(Stored entries)
* * *

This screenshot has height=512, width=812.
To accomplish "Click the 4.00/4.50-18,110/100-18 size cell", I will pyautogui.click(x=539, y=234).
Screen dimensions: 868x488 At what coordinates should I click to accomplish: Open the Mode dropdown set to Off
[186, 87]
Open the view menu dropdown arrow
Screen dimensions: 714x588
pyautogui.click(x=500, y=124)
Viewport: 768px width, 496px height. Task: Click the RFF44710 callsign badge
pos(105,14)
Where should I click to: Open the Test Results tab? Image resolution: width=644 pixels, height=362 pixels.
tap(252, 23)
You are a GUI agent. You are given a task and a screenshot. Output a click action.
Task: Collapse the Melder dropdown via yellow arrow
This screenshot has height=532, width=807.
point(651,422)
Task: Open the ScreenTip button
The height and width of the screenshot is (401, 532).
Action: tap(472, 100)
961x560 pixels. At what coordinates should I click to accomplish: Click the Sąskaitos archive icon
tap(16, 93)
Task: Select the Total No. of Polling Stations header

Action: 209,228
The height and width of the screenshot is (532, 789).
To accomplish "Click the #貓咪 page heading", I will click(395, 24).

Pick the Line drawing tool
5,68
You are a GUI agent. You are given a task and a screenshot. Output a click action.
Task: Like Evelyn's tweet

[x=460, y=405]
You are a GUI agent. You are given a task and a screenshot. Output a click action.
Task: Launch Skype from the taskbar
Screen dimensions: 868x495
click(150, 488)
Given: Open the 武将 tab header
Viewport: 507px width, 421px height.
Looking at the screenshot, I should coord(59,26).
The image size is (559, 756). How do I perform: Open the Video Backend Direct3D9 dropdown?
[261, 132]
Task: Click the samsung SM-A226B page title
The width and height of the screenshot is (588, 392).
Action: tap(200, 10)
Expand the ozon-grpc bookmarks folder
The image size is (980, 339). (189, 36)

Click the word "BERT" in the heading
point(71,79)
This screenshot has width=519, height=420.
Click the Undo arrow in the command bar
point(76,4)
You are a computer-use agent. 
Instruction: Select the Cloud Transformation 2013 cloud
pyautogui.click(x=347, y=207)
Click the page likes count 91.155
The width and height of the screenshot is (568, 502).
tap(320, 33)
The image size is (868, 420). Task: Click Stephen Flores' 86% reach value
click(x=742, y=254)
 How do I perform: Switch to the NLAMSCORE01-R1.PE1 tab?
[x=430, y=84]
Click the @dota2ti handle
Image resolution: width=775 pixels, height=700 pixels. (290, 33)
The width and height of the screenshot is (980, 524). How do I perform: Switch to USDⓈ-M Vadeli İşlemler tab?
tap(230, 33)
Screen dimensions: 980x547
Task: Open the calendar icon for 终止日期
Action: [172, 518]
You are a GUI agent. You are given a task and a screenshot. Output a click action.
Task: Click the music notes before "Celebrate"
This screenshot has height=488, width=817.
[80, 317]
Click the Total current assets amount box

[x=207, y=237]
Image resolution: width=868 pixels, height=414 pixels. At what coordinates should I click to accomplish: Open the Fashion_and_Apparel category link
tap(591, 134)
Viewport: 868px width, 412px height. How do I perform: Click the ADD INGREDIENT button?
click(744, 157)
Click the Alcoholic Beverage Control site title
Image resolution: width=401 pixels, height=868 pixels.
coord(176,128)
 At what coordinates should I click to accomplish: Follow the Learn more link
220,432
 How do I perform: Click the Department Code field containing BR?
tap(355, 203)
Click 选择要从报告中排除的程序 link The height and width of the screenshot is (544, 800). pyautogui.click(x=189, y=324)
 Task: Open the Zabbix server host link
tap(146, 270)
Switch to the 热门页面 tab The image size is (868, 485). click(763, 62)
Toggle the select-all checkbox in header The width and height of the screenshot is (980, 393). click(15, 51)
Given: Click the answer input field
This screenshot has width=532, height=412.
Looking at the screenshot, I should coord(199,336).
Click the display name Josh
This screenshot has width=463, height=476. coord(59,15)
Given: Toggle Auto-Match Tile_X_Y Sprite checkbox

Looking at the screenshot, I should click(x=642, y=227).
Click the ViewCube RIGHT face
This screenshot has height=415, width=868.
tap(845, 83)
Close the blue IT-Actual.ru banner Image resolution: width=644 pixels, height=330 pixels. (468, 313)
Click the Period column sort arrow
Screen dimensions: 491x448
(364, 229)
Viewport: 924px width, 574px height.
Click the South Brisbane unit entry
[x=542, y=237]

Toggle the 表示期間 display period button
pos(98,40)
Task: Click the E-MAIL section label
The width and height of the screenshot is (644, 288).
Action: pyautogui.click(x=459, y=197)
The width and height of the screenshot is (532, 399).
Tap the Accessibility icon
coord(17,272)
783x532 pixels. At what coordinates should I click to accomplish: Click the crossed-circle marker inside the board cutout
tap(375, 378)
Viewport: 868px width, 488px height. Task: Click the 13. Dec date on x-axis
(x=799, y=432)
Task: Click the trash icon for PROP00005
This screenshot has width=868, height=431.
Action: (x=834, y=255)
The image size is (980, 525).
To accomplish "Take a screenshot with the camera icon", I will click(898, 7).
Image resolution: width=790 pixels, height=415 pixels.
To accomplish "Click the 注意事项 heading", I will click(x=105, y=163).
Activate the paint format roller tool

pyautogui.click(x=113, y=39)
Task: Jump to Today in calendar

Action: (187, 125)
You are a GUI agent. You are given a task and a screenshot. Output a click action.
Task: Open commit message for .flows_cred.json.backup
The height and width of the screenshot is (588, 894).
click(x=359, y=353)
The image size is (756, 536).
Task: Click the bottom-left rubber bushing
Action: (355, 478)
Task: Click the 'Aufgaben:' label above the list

* * *

== What to do ==
Could you restate all of the lines above without altering a single word?

== Response to the task ==
This screenshot has height=512, width=812.
To accomplish "Click the 4.00/4.50-18,110/100-18 size cell", I will pyautogui.click(x=539, y=234).
Screen dimensions: 868x488 At what coordinates should I click to accomplish: Open the Mode dropdown set to Off
[186, 87]
Open the view menu dropdown arrow
Screen dimensions: 714x588
pyautogui.click(x=500, y=124)
Viewport: 768px width, 496px height. Task: Click the RFF44710 callsign badge
pos(105,14)
Where should I click to: Open the Test Results tab? Image resolution: width=644 pixels, height=362 pixels.
tap(252, 23)
You are a GUI agent. You are given a task and a screenshot. Output a click action.
Task: Collapse the Melder dropdown via yellow arrow
This screenshot has height=532, width=807.
point(651,422)
Task: Open the ScreenTip button
The height and width of the screenshot is (401, 532).
Action: tap(472, 100)
961x560 pixels. At what coordinates should I click to accomplish: Click the Sąskaitos archive icon
tap(16, 93)
Task: Select the Total No. of Polling Stations header

Action: 209,228
The height and width of the screenshot is (532, 789).
To accomplish "Click the #貓咪 page heading", I will click(395, 24).

Pick the Line drawing tool
5,68
You are a GUI agent. You are given a task and a screenshot. Output a click action.
Task: Like Evelyn's tweet

[x=460, y=405]
You are a GUI agent. You are given a task and a screenshot. Output a click action.
Task: Launch Skype from the taskbar
Screen dimensions: 868x495
click(150, 488)
Given: Open the 武将 tab header
Viewport: 507px width, 421px height.
Looking at the screenshot, I should coord(59,26).
The image size is (559, 756). How do I perform: Open the Video Backend Direct3D9 dropdown?
[261, 132]
Task: Click the samsung SM-A226B page title
The width and height of the screenshot is (588, 392).
Action: tap(200, 10)
Expand the ozon-grpc bookmarks folder
The image size is (980, 339). (189, 36)

Click the word "BERT" in the heading
point(71,79)
This screenshot has width=519, height=420.
Click the Undo arrow in the command bar
point(76,4)
You are a computer-use agent. 
Instruction: Select the Cloud Transformation 2013 cloud
pyautogui.click(x=347, y=207)
Click the page likes count 91.155
The width and height of the screenshot is (568, 502).
tap(320, 33)
The image size is (868, 420). Task: Click Stephen Flores' 86% reach value
click(x=742, y=254)
 How do I perform: Switch to the NLAMSCORE01-R1.PE1 tab?
[x=430, y=84]
Click the @dota2ti handle
Image resolution: width=775 pixels, height=700 pixels. (290, 33)
The width and height of the screenshot is (980, 524). How do I perform: Switch to USDⓈ-M Vadeli İşlemler tab?
tap(230, 33)
Screen dimensions: 980x547
Task: Open the calendar icon for 终止日期
Action: [172, 518]
You are a GUI agent. You are given a task and a screenshot. Output a click action.
Task: Click the music notes before "Celebrate"
This screenshot has height=488, width=817.
[80, 317]
Click the Total current assets amount box

[x=207, y=237]
Image resolution: width=868 pixels, height=414 pixels. At what coordinates should I click to accomplish: Open the Fashion_and_Apparel category link
tap(591, 134)
Viewport: 868px width, 412px height. How do I perform: Click the ADD INGREDIENT button?
click(744, 157)
Click the Alcoholic Beverage Control site title
Image resolution: width=401 pixels, height=868 pixels.
coord(176,128)
 At what coordinates should I click to accomplish: Follow the Learn more link
220,432
 How do I perform: Click the Department Code field containing BR?
tap(355, 203)
Click 选择要从报告中排除的程序 link The height and width of the screenshot is (544, 800). pyautogui.click(x=189, y=324)
 Task: Open the Zabbix server host link
tap(146, 270)
Switch to the 热门页面 tab The image size is (868, 485). click(763, 62)
Toggle the select-all checkbox in header The width and height of the screenshot is (980, 393). click(15, 51)
Given: Click the answer input field
This screenshot has width=532, height=412.
Looking at the screenshot, I should coord(199,336).
Click the display name Josh
This screenshot has width=463, height=476. coord(59,15)
Given: Toggle Auto-Match Tile_X_Y Sprite checkbox

Looking at the screenshot, I should click(x=642, y=227).
Click the ViewCube RIGHT face
This screenshot has height=415, width=868.
tap(845, 83)
Close the blue IT-Actual.ru banner Image resolution: width=644 pixels, height=330 pixels. (468, 313)
Click the Period column sort arrow
Screen dimensions: 491x448
(364, 229)
Viewport: 924px width, 574px height.
Click the South Brisbane unit entry
[x=542, y=237]

Toggle the 表示期間 display period button
pos(98,40)
Task: Click the E-MAIL section label
The width and height of the screenshot is (644, 288).
Action: pyautogui.click(x=459, y=197)
The width and height of the screenshot is (532, 399).
Tap the Accessibility icon
coord(17,272)
783x532 pixels. At what coordinates should I click to accomplish: Click the crossed-circle marker inside the board cutout
tap(375, 378)
Viewport: 868px width, 488px height. Task: Click the 13. Dec date on x-axis
(x=799, y=432)
Task: Click the trash icon for PROP00005
This screenshot has width=868, height=431.
Action: (x=834, y=255)
The image size is (980, 525).
To accomplish "Take a screenshot with the camera icon", I will click(898, 7).
Image resolution: width=790 pixels, height=415 pixels.
To accomplish "Click the 注意事项 heading", I will click(x=105, y=163).
Activate the paint format roller tool

pyautogui.click(x=113, y=39)
Task: Jump to Today in calendar

Action: (187, 125)
You are a GUI agent. You are given a task and a screenshot. Output a click action.
Task: Open commit message for .flows_cred.json.backup
The height and width of the screenshot is (588, 894).
click(x=359, y=353)
The image size is (756, 536).
Task: Click the bottom-left rubber bushing
Action: (355, 478)
Task: Click the 'Aufgaben:' label above the list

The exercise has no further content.